> **Stored entries**
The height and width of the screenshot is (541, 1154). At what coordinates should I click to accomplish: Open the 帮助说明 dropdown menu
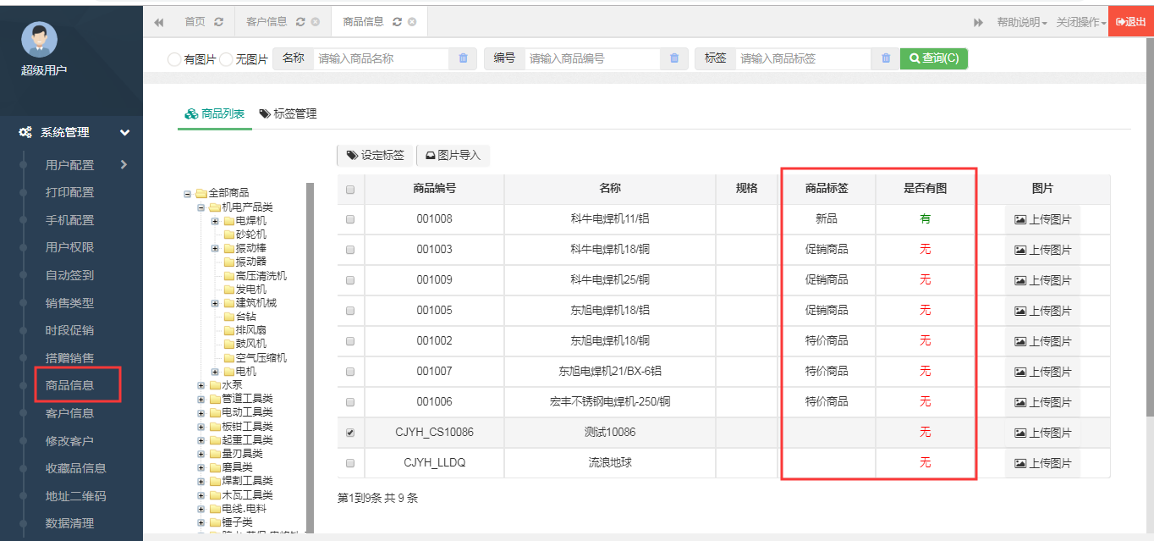[x=1021, y=22]
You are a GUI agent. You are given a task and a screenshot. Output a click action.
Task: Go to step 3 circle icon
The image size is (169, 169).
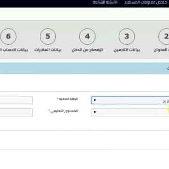point(127,37)
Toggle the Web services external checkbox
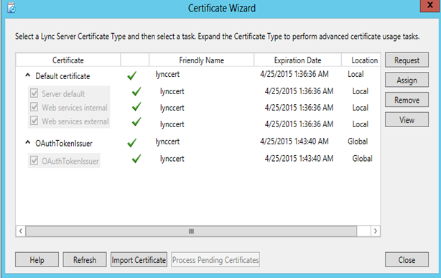Image resolution: width=441 pixels, height=278 pixels. pyautogui.click(x=34, y=121)
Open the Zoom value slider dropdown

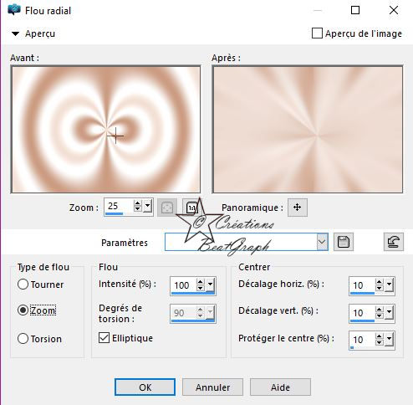[148, 207]
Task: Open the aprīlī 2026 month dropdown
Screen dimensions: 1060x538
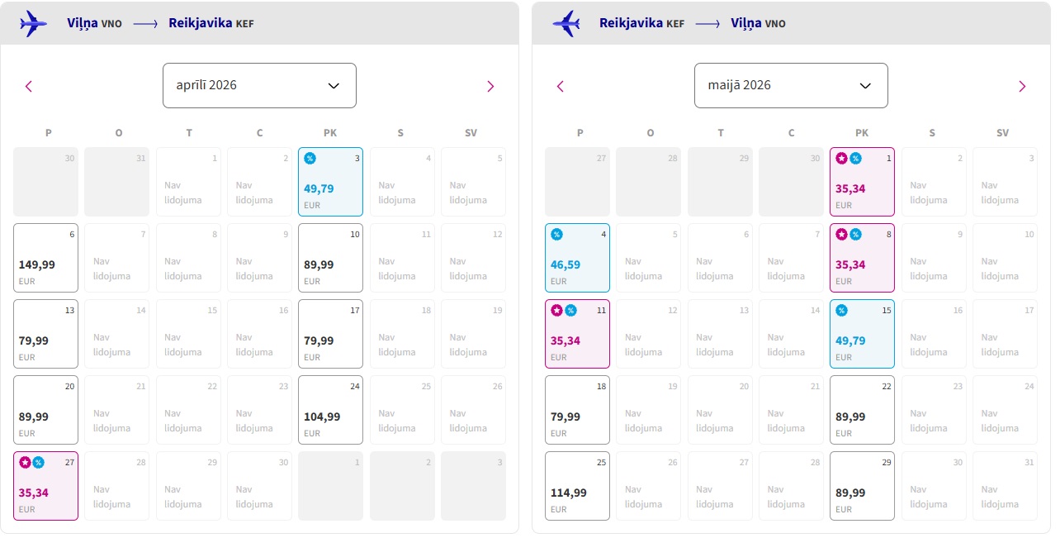Action: tap(259, 85)
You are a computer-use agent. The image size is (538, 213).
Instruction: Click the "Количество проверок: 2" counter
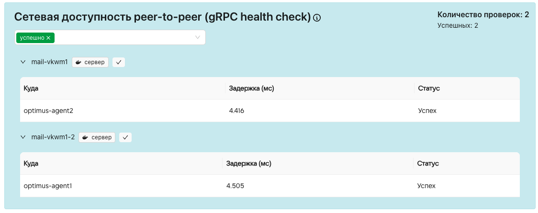click(483, 15)
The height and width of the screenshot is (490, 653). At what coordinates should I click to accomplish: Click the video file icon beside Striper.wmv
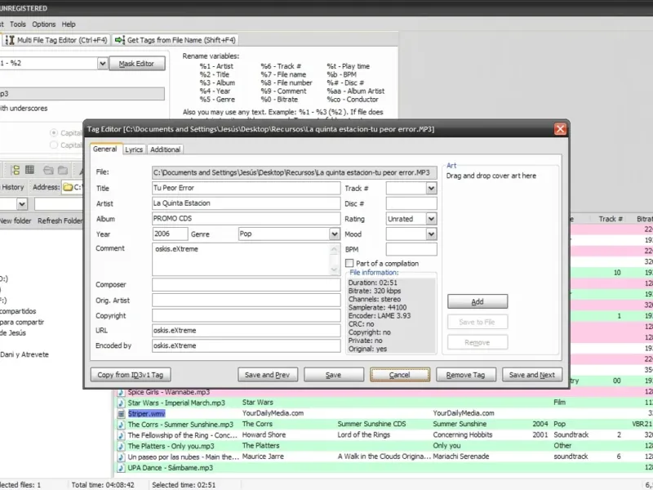click(x=121, y=413)
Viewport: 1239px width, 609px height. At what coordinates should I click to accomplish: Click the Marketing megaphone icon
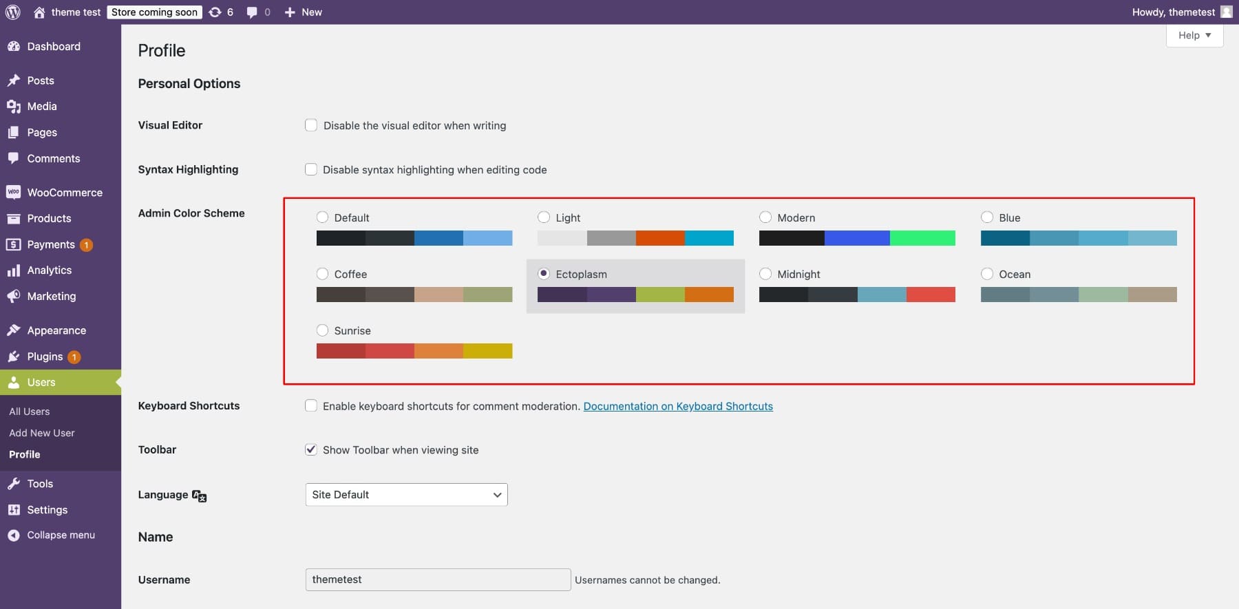[x=13, y=296]
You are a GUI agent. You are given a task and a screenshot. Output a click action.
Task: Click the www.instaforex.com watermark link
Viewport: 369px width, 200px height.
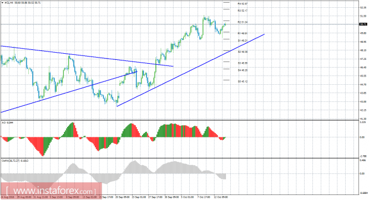tap(51, 190)
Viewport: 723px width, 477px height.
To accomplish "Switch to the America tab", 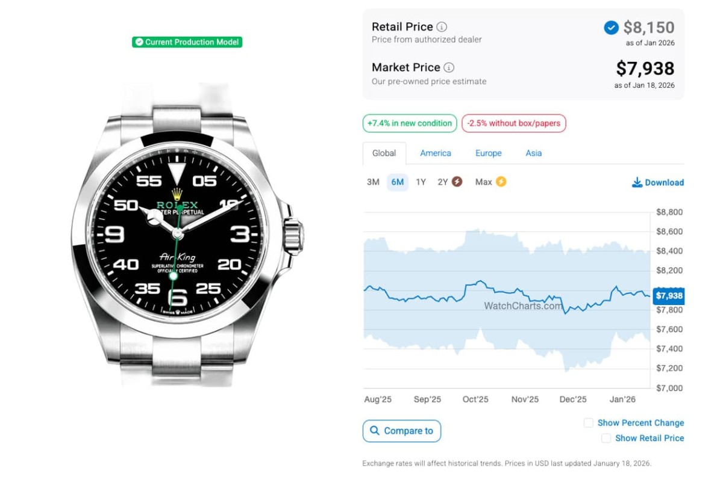I will [436, 153].
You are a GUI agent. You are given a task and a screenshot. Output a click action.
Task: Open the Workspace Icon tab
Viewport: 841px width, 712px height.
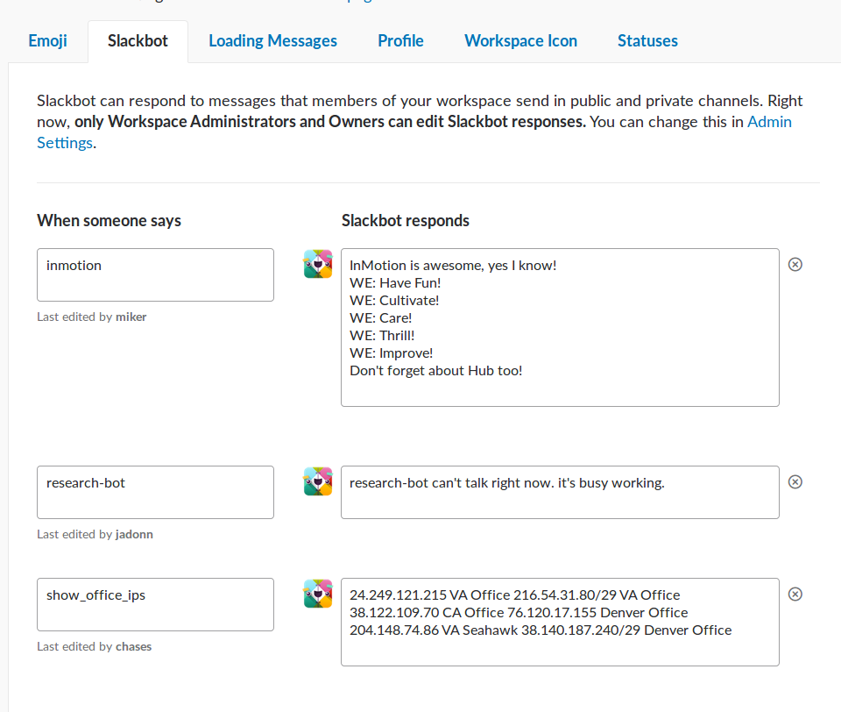(520, 41)
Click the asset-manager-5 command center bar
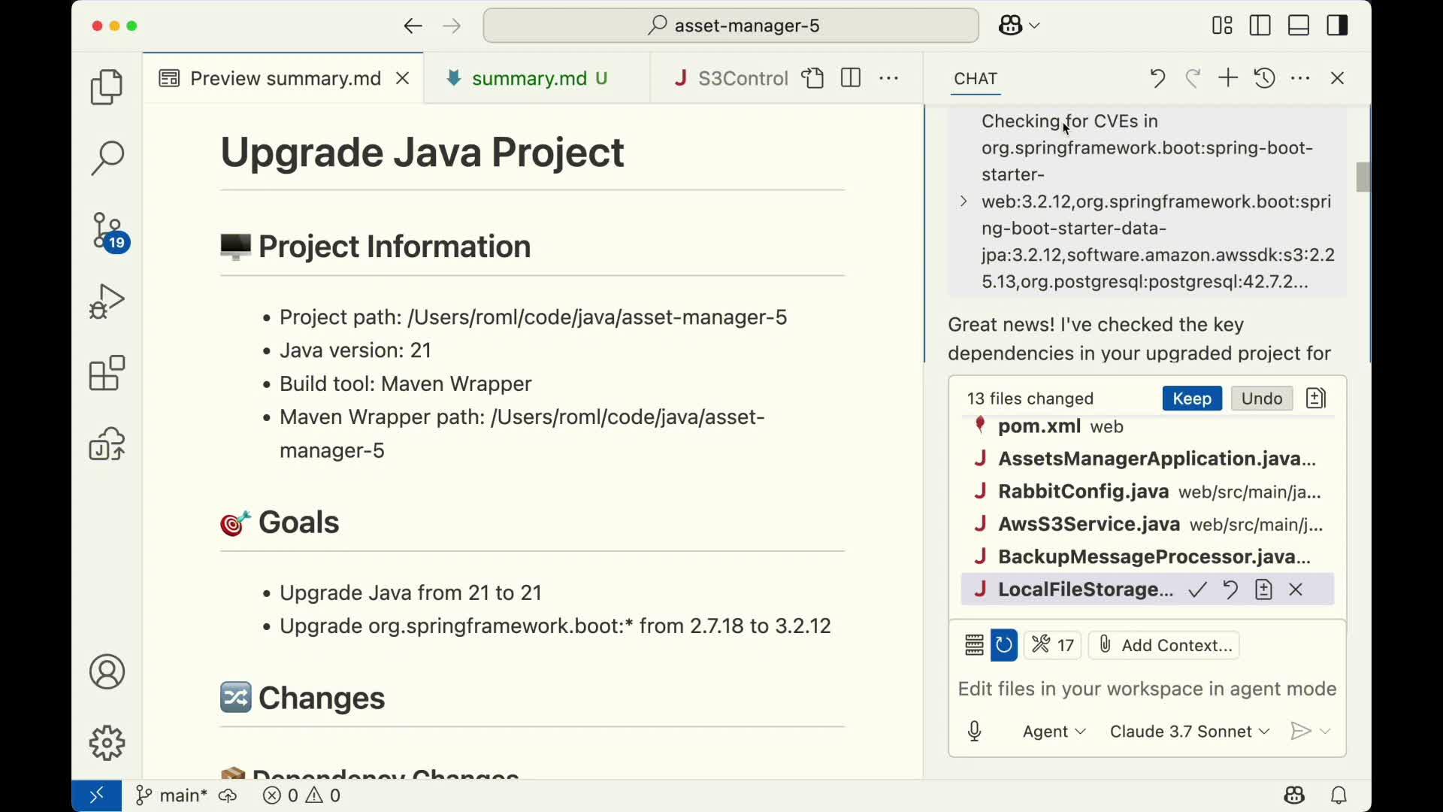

> **EXERCISE AIM**
List every line in the stored entries above that contains the word "Viewport", copying each one in full.

> **THE ANSWER**
Viewport: 1239px width, 609px height. At what coordinates should I click to accomplish: Click the Marketing megaphone icon
Viewport: 369px width, 200px height.
Viewport: 723px width, 477px height.
Viewport: 841px width, 712px height.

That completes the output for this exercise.